The two baseboards in each HGX-2 platform communicate via 48 NVLink ports. The topology lets all 16 GPUs (eight on each baseboard) to communicate with any other GPU simultaneously at full NVLink speeds of 300GB per second, Nvidia said.
“We’re breaking a lot of classic boundaries with this system,” said Kharya. “We’re pushing the limits on what a single system can do on 10 kilowatts of power.”
Nvidia also announced that it is offering eight classes of GPU-accelerated server platforms, each using dual Xeon processors for CPUs, but with different GPU core counts and configured differently for various AI and HPC needs. At the high end, Nvidia’s HGX-T2 is based on the HGX-2, with 16 Tesla V100 GPUs and tuned for training giant multilevel machine-learning neural networks. At the low end, Nvidia is offering the SCX-E1, with two Tesla V100 GPUs, which incorporates PCIE interconnect technology; this systems draws 1,200 watts and is aimed at entry-level HPC computing.
In Nvidia nomenclature, HGX-T systems are for AI training, HGX-I systems are for AI inferencing, and SCX systems are for HPC and scientific computing.

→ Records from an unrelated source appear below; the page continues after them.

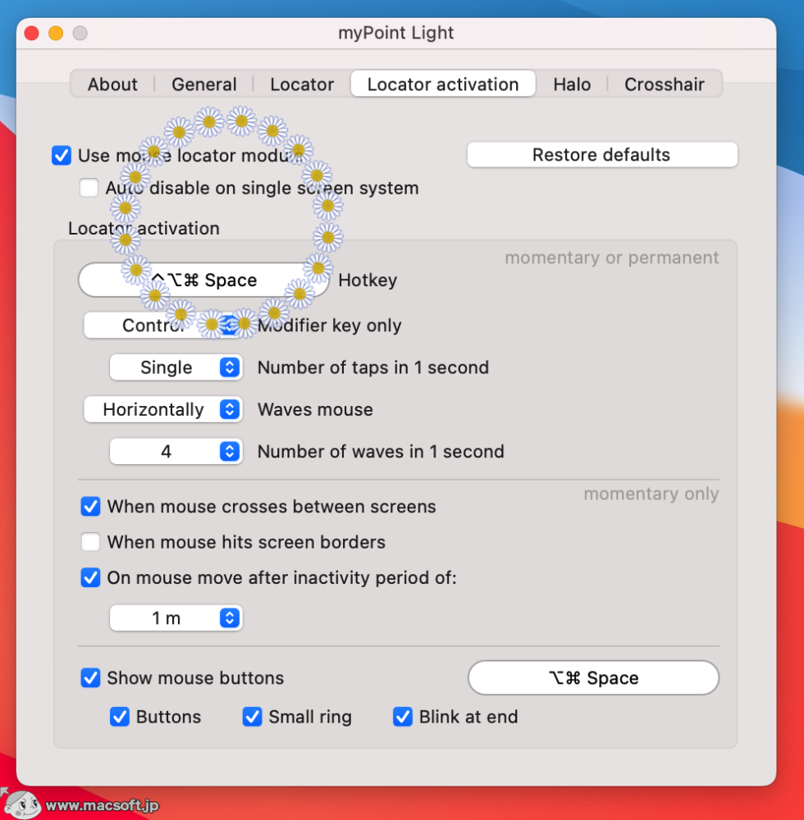Switch to the Crosshair tab
The width and height of the screenshot is (804, 820).
coord(665,84)
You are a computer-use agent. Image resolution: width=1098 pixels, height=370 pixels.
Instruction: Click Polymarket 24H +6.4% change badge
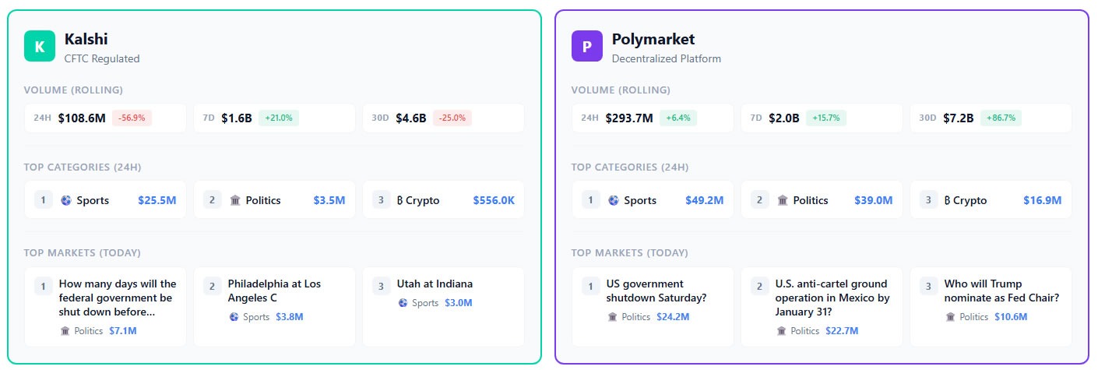click(679, 118)
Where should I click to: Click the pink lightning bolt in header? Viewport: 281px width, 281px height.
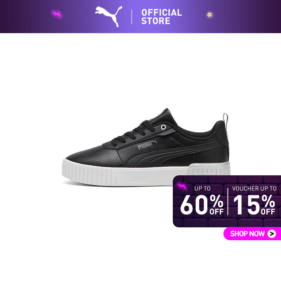57,14
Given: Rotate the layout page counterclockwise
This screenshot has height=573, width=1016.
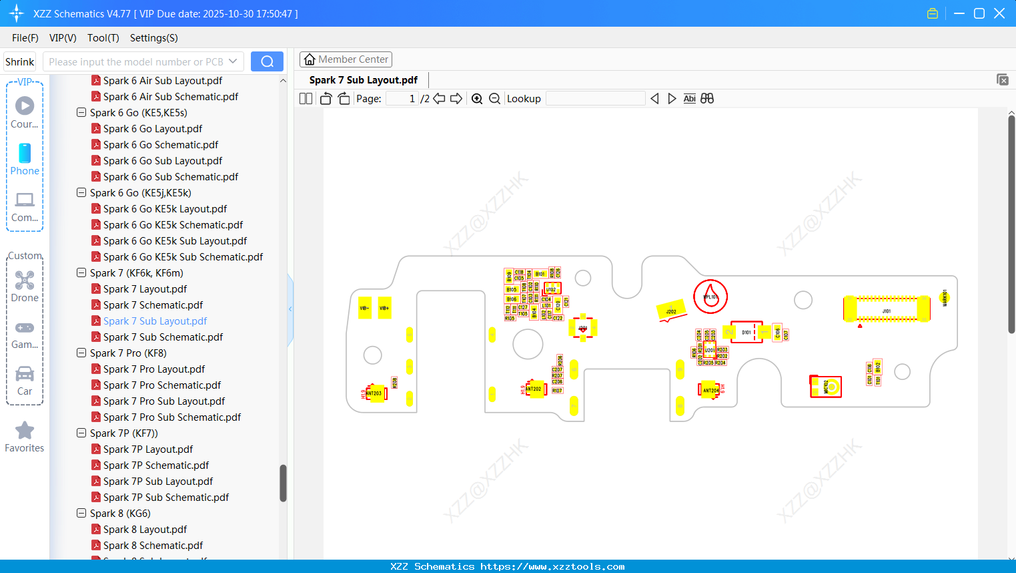Looking at the screenshot, I should [x=326, y=98].
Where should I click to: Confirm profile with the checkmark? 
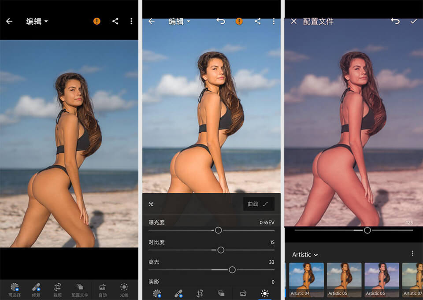[413, 21]
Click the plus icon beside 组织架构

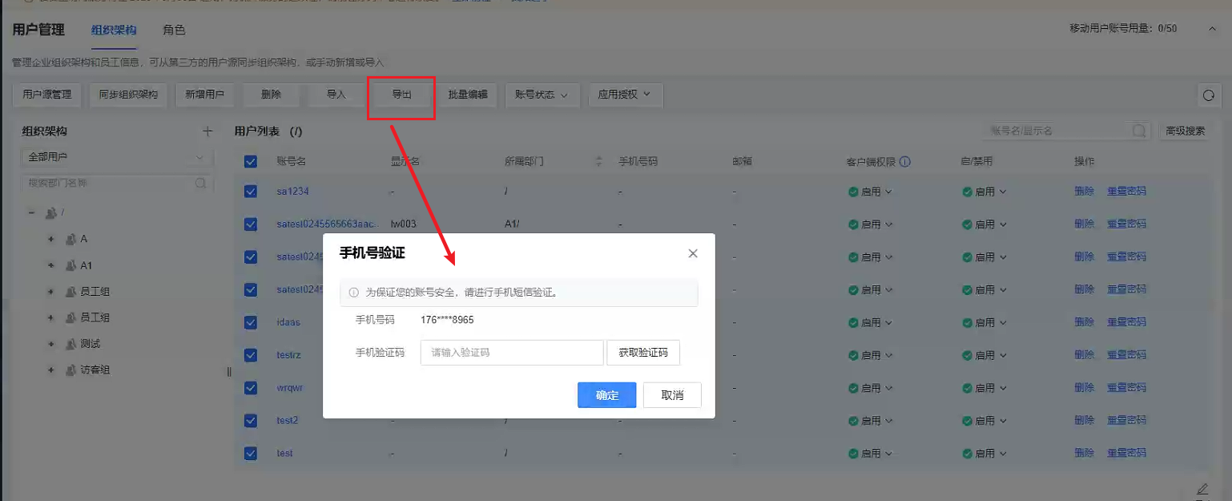coord(207,131)
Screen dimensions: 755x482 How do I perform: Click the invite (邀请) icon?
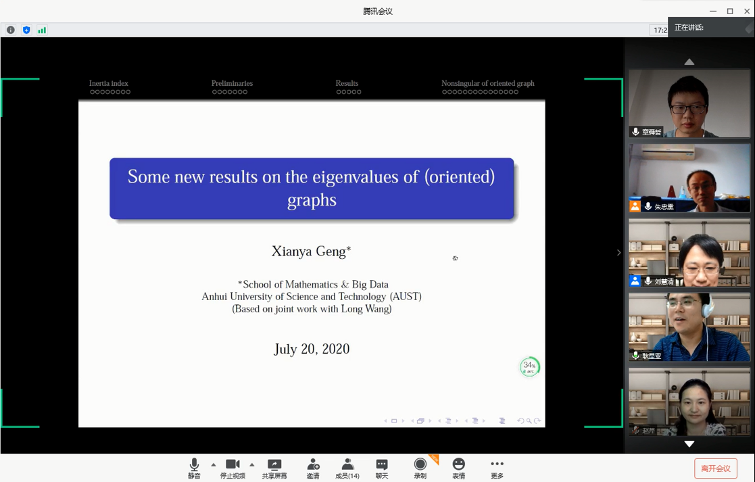313,468
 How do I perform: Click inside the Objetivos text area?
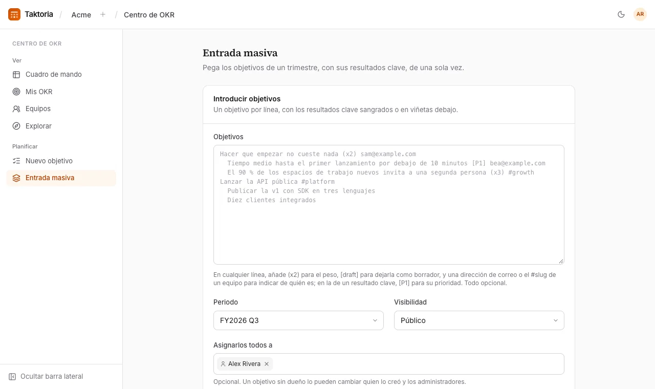(x=389, y=205)
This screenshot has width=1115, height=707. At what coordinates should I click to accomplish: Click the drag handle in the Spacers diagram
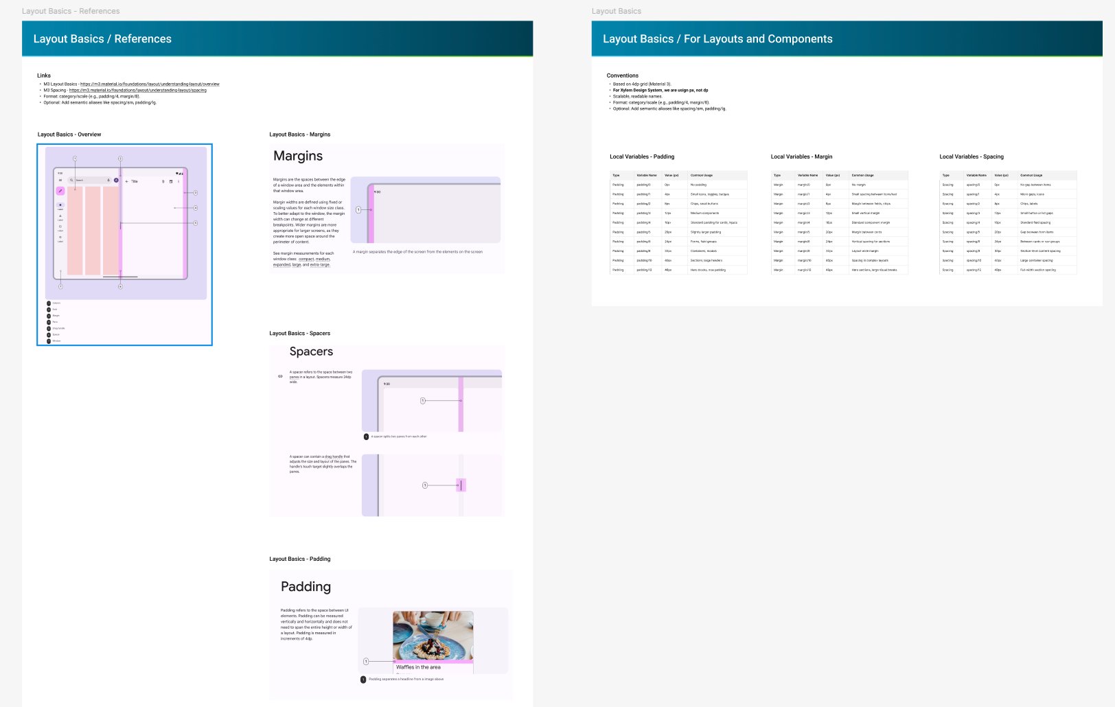(460, 485)
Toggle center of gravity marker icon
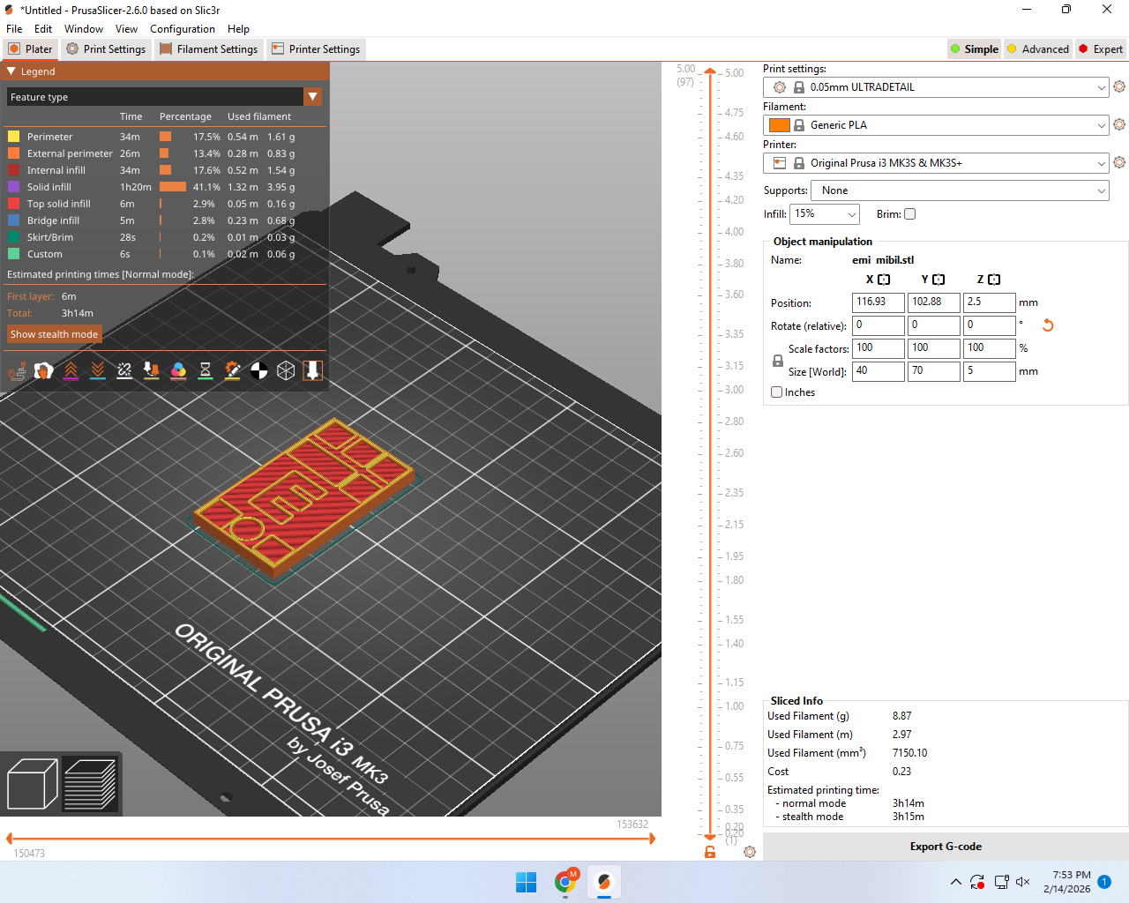The height and width of the screenshot is (903, 1129). point(259,371)
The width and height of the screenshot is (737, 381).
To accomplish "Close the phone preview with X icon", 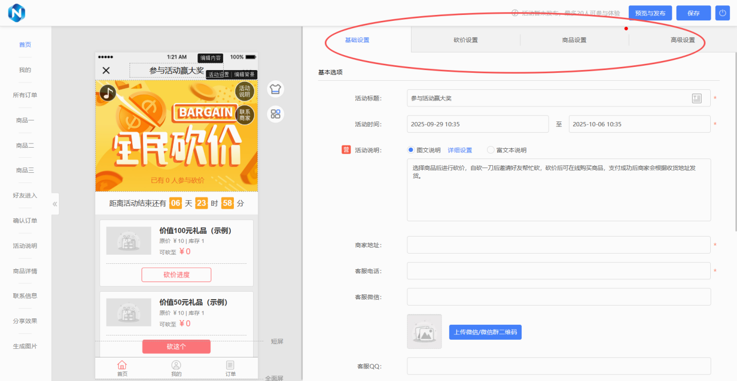I will (106, 71).
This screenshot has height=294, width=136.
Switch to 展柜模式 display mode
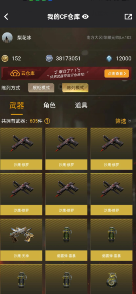point(41,88)
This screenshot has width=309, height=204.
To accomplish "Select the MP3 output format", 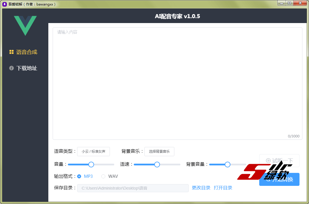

Nvidia has a firm grip on the market for GPUs aimed at AI workloads, but is destined to face increasing competition. Intel bought deep-learning startup Nervana Systems in 2016 and is now finishing work on what it calls the Intel Nervana Neural Network Processor (NNP). In addition, FPGA makers like Xylinx are offering ever-more powerful FPGAs (field programmable gate arrays) that are being snapped up for AI inferencing.
While FPGAs lack the brute performance power to compete with GPUs for AI training, they can be programmed to process each level of a neural network, once its built, with the least precision suitable for that layer — a flexibility ideal for inferencing.